Just last month, I had the privilege of arguing an appeal on a substantial record before one of New York's appellate courts. Fortunately, this appellate court records the arguments, so I am able to share the video of the argument in this case with you.
The Nature of the Allegations in this Noncompete & Unfair Competition Case
This action arises from plaintiffs-respondents’ (hereinafter “plaintiffs-respondents” or “RCS”) claim that while working in his capacity as a sales manager for plaintiffs in 2014, former defendant Strauss was diverting RCS’s confidential, proprietary sales leads in exchange for commission payments to plaintiffs’ competitor, SGM Socher, Inc. a/k/a SMG Socher, Inc., which was, and is, wholly owned and dominated by defendant Greenwald (hereinafter “defendants-appellants” or “the SGM defendants”).
What Was at Issue on this Appeal
- In granting plaintiffs-respondents an adverse inference and summary judgment on their unfair competition cause of action due to defendants-appellants’ spoliation of nearly 8 full months’ worth of its WhatsApp chats with Strauss after litigation had already commenced, stating:
“[P]laintiffs are entitled to an adverse inference precluding defendants from contesting that the payments made during the times of the deleted WhatsApp messages to Strauss were commission payments made for diverted sales that would have gone to plaintiffs but for defendants’ actions.” [Decision at p. 13; R. 17].
- In denying those branches of defendants-appellants’ motion for summary judgment pertaining to plaintiffs’ damages claims, stating that
“[I]t is not speculative that some of these transactions were the result of Strauss providing plaintiffs’ confidential information such as pricing, enabling defendants to bid competitively lower and secure the transaction in their favor over plaintiffs. Thus, this Report does not conclusively show that plaintiffs’ damages are speculative and should be denied altogether” [Ibid. at p. 15; R. 19].
Not surprisingly, the defendants felt that the trial court had erred, and even abused its discretion, in ruling that they should be sanctioned for their "inadvertent" destruction of the evidence because "no one at that time knew that WhatsApp chats would be deleted if you transfer your phone over to someone else.

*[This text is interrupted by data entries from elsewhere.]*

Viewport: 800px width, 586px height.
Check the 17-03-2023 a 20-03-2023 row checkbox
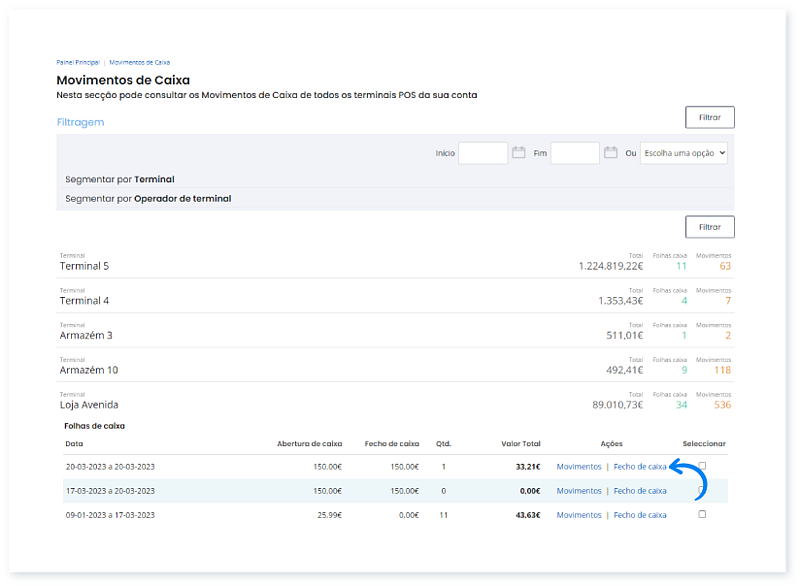coord(702,490)
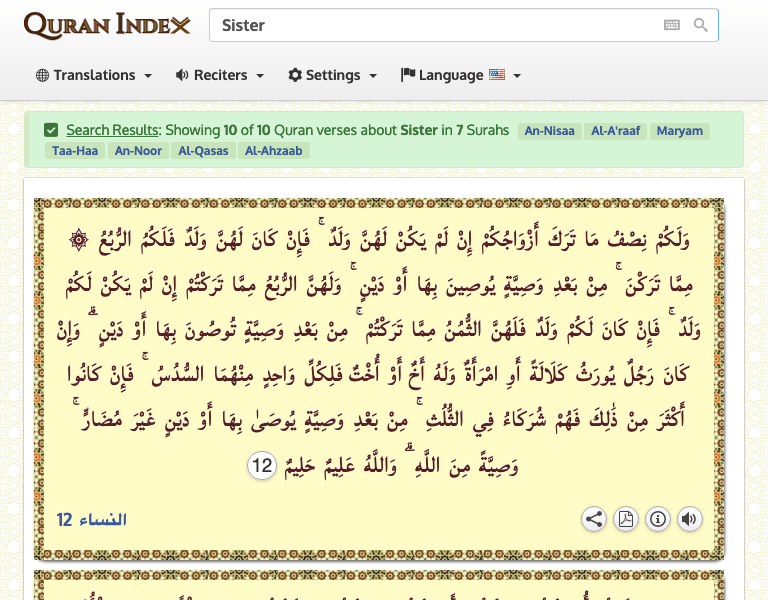Image resolution: width=768 pixels, height=600 pixels.
Task: Open the Settings dropdown menu
Action: pyautogui.click(x=333, y=75)
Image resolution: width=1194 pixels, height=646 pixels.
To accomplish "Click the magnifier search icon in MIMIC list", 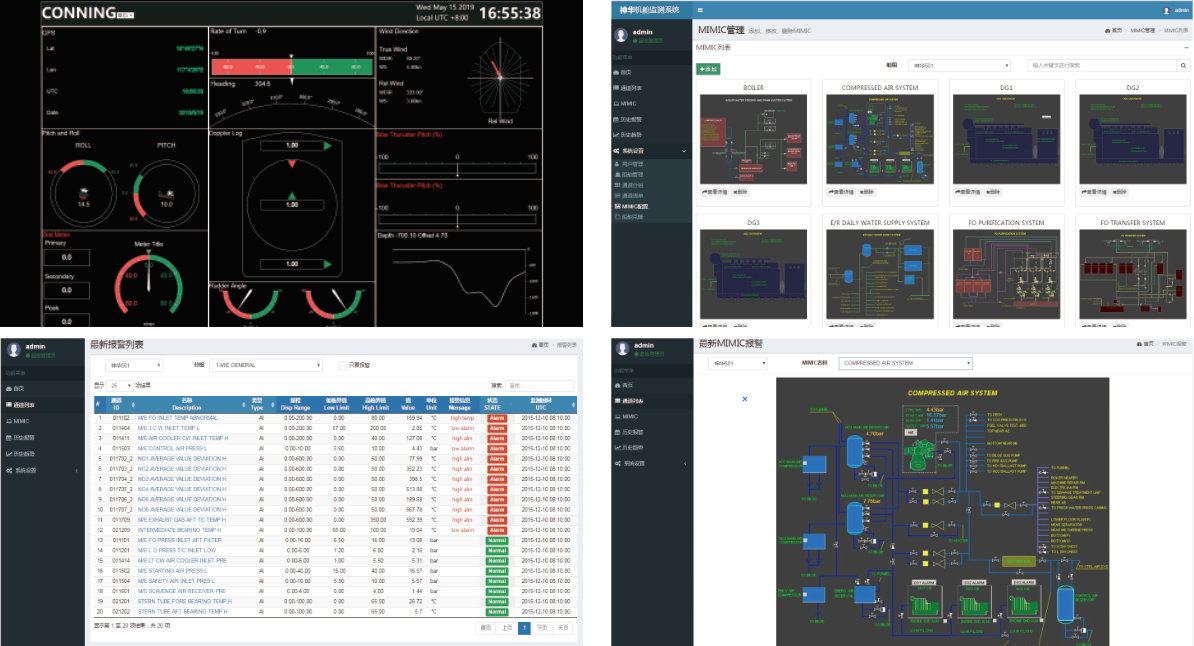I will 1182,65.

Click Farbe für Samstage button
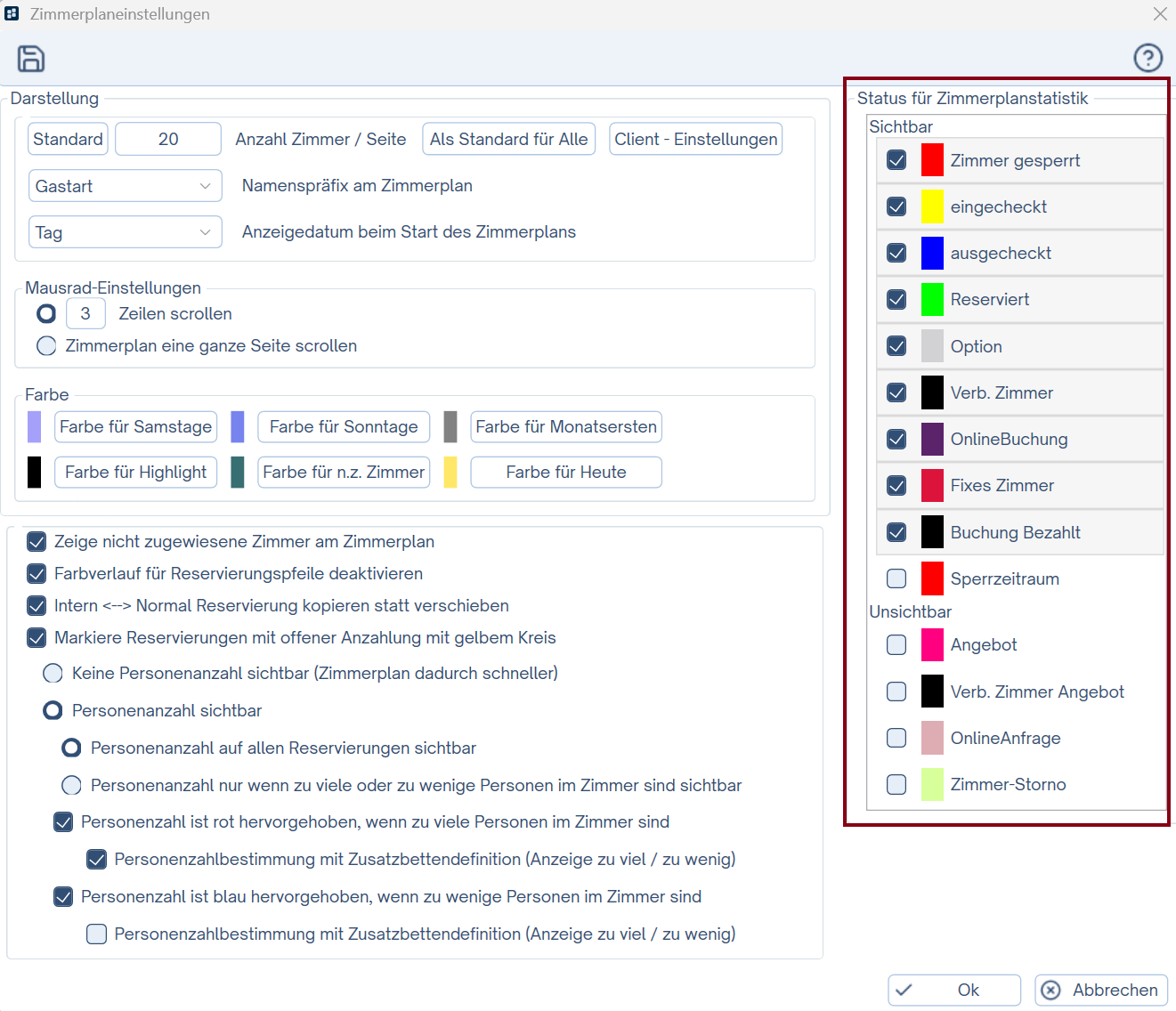click(x=135, y=427)
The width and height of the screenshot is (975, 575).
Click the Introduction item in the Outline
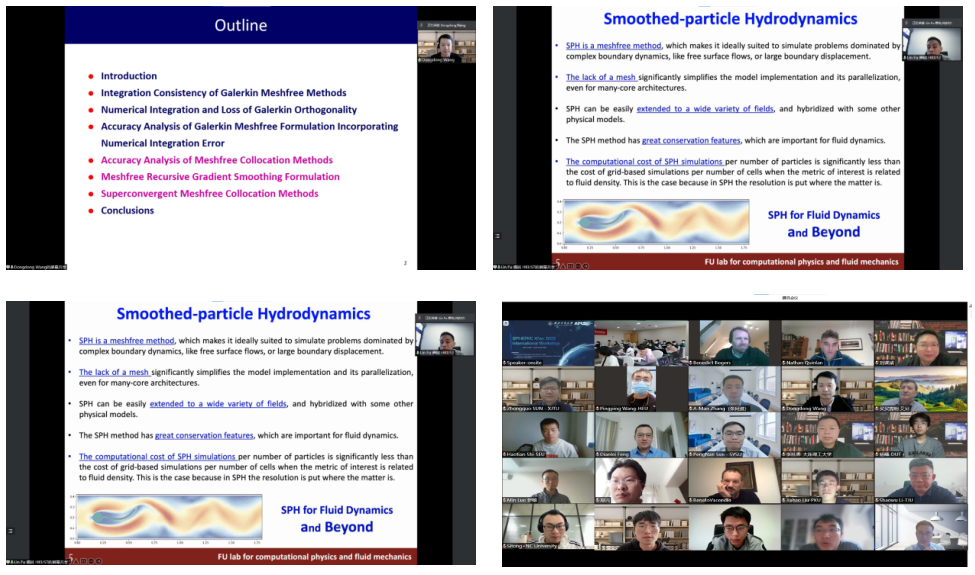(x=128, y=76)
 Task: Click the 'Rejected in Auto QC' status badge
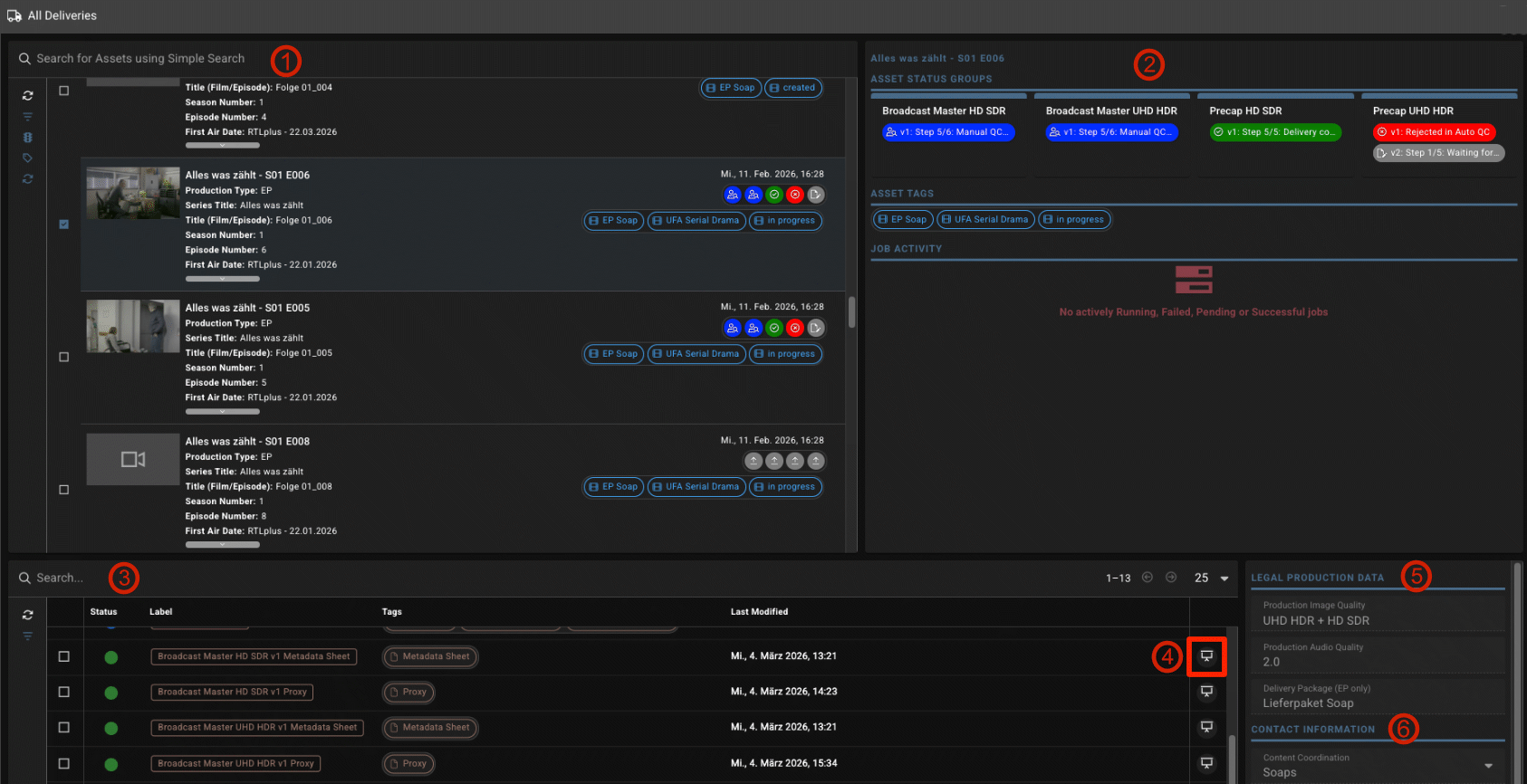coord(1435,132)
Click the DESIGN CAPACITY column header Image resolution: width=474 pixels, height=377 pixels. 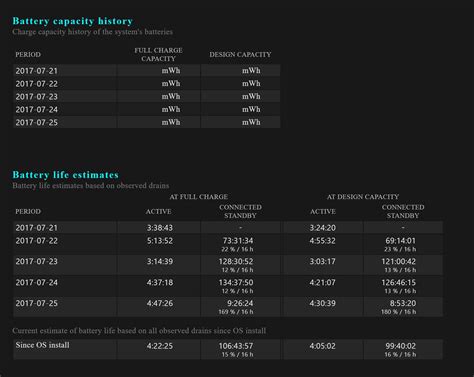click(x=240, y=54)
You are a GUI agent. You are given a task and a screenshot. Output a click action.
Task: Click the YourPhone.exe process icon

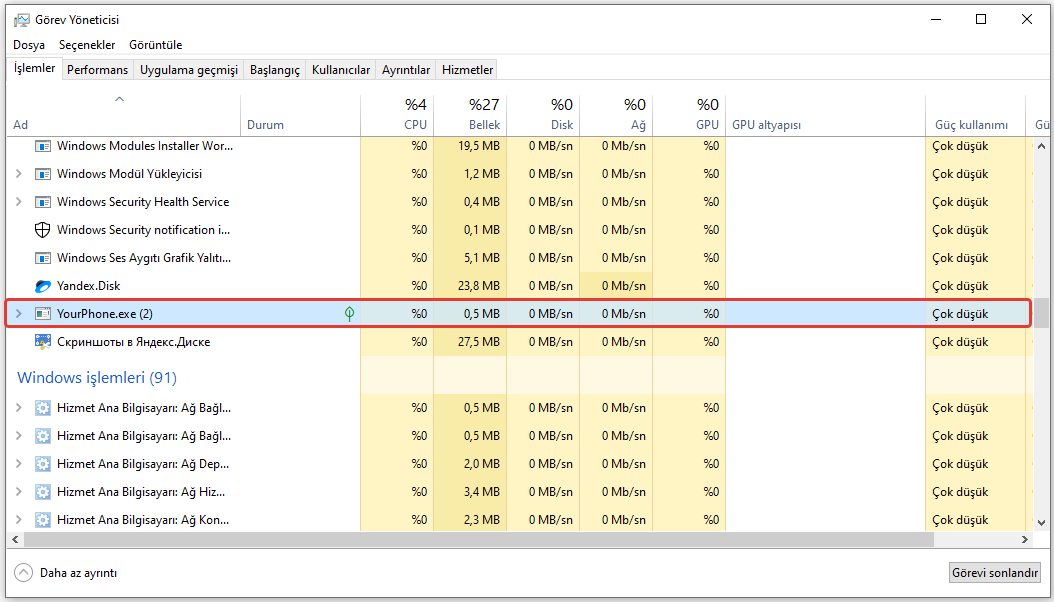[x=43, y=314]
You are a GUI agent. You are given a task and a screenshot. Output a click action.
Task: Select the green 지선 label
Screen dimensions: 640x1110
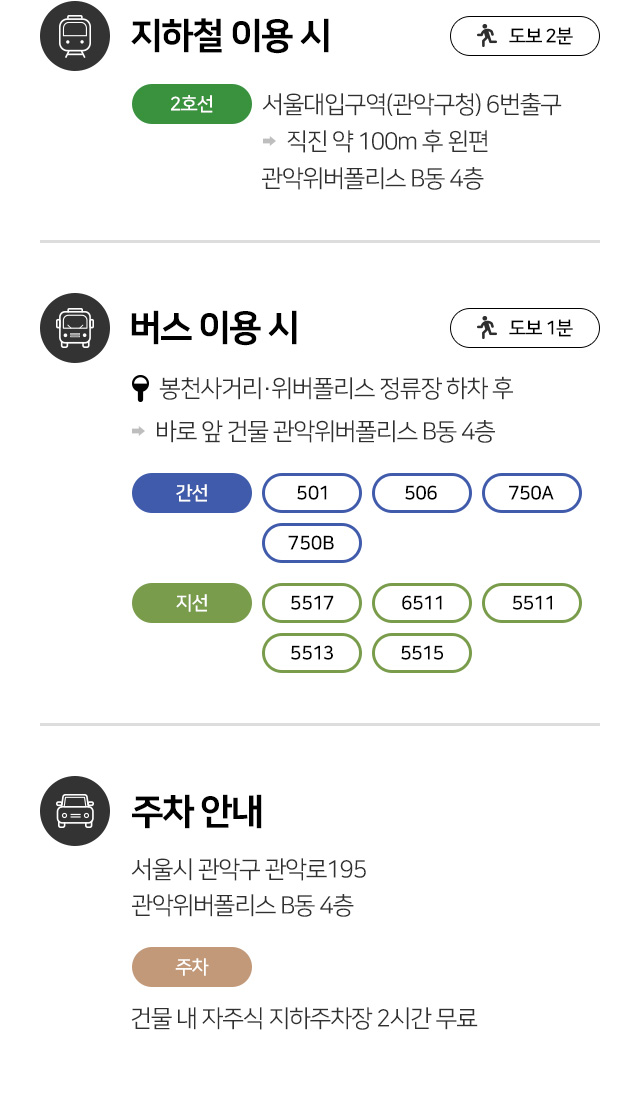pos(192,603)
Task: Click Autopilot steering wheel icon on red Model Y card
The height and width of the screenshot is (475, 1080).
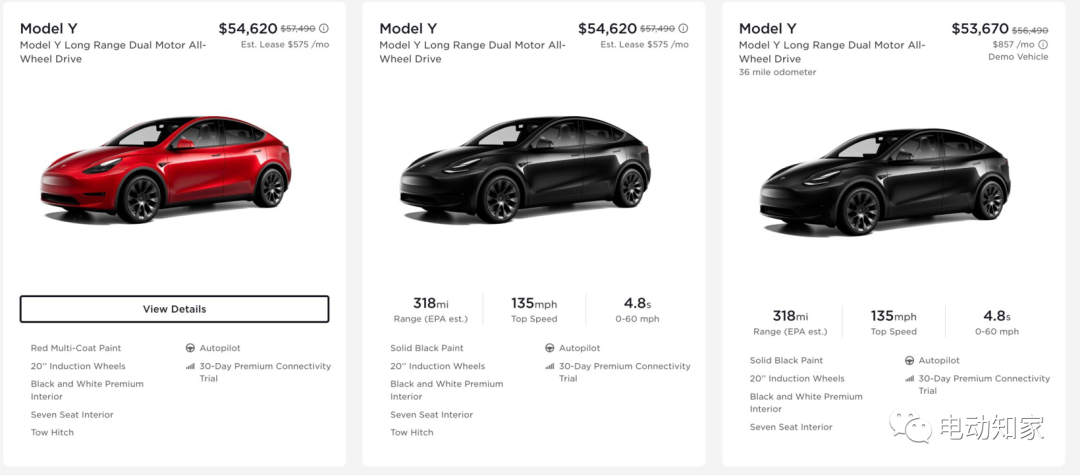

What the Appellate Court Held
In a decision that was handed down two days ago, on March 14, the Appellate Division, First Department held as follows:
"The adverse inference was a provident exercise of the motion court’s discretion “to provide proportionate relief to a party deprived of lost or destroyed evidence” (Pegasus Aviation I, Inc. v Varig Logistica S.A., 26 NY3d 543, 551 [2015]; see CPLR 3126). After this case was commenced, and despite oral instruction from counsel to maintain relevant documents, defendant Yosef Greenwald gave his assistant his iPhone, which he had used regularly for business communications. His assistant then, by sending messages of her own, overwrote his WhatsApp communications with plaintiffs’ sales representative concerning matters of central relevance to this case. The communications proved to be irretrievable. Accordingly, the motion court acted properly in granting the adverse inference precluding defendants from contesting that the payments defendants made to plaintiffs’ former sales representative during the periods when WhatsApp chats had been deleted, were commission payments made for diverted sales that would have gone to plaintiffs but for defendants’ actions. In light of the adverse inference, the court properly granted plaintiffs summary judgment as to liability on their unfair competition claim."
The appellate court continued as follows:
"We also affirm the motion court’s denial of defendants’ motion for summary judgment dismissing the amended complaint ...At a minimum, factual issues surround the question of damages, due, at least in part, to plaintiffs’ difficulties of proof caused by defendants’ spoliation of the WhatsApp communications or other discovery failures."
The Practical Takeway
At the risk of stating the obvious, the practical takeaway from this decision is that failing to have, and then abide by, an appropriate litigation hold to assure that no relevant evidence is deleted or destroyed (even mistakenly) once litigation is foreseeable (and certainly after it has already been commenced) can carry awfully severe consequences.